What you should do: In the records, find each line where "agent" occurs, and copy it.

── Dataset extract ──

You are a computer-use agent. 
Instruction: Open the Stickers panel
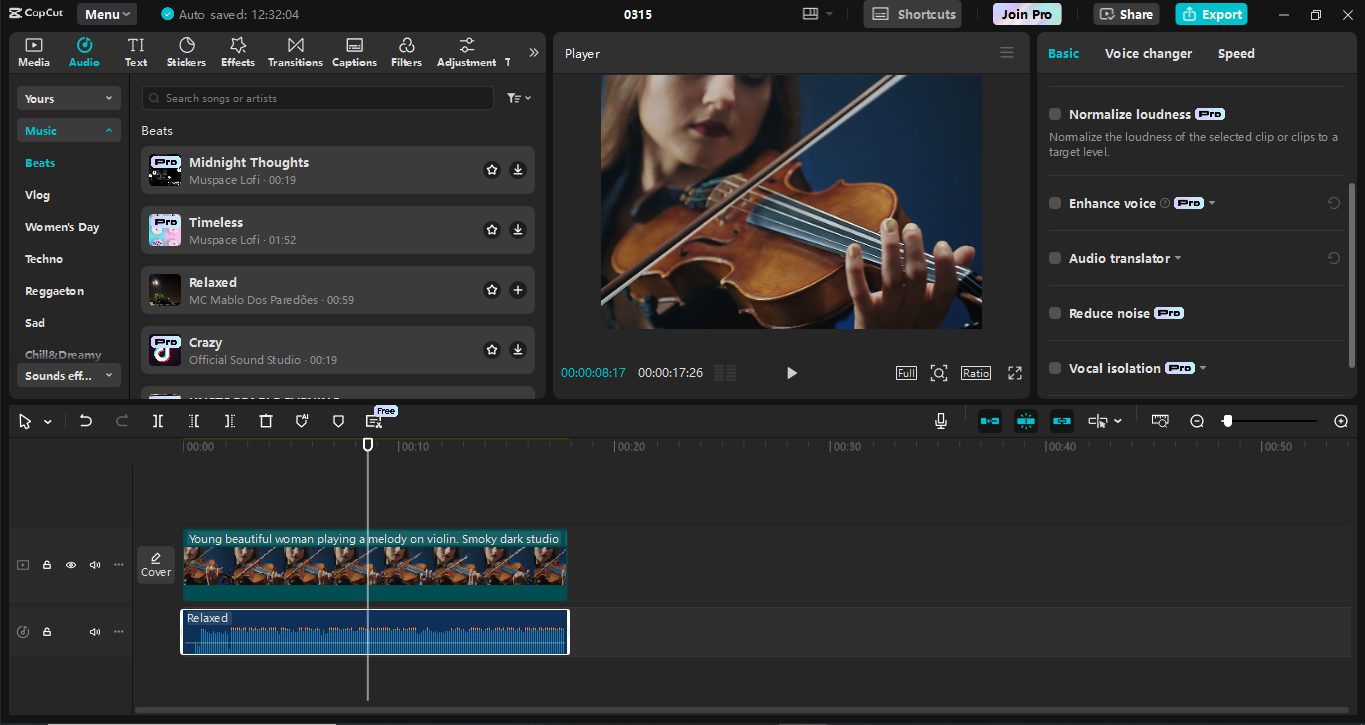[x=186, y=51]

───
── Dataset extract ──

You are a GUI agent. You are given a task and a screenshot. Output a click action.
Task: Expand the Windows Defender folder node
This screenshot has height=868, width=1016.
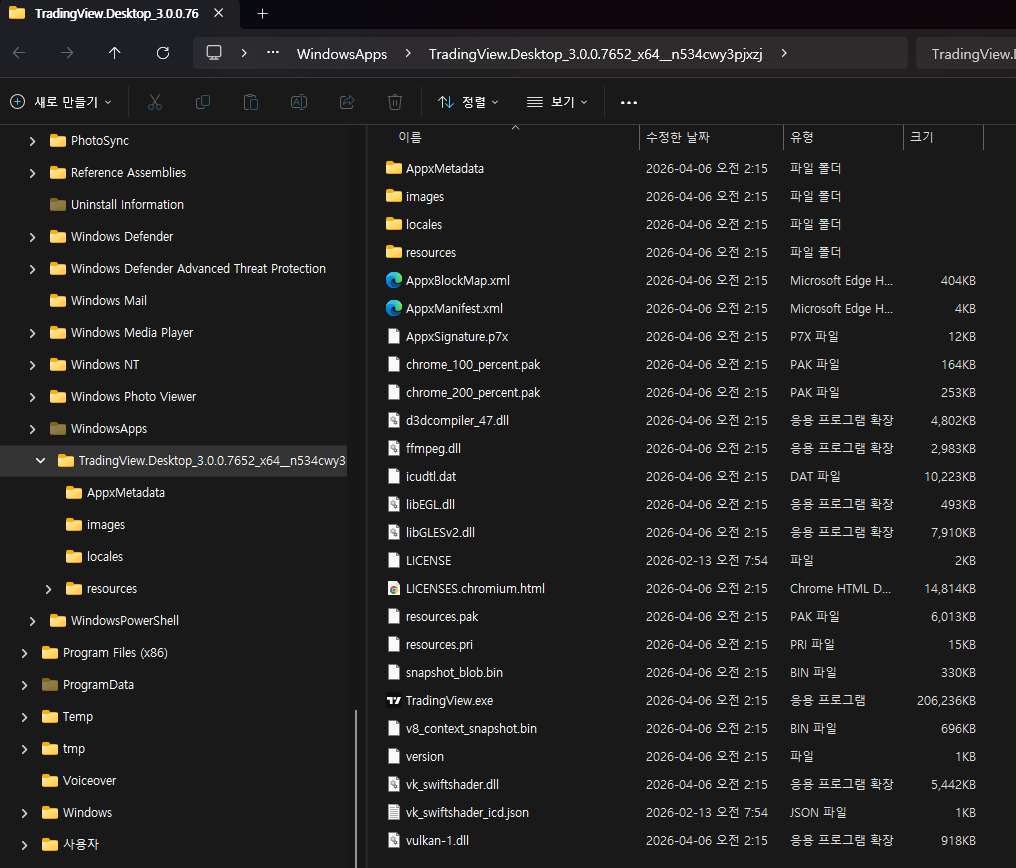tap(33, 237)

───

Exercise solution:
You are a computer-use agent. 
You are a GUI agent. You are given a task and a screenshot. Output a click action.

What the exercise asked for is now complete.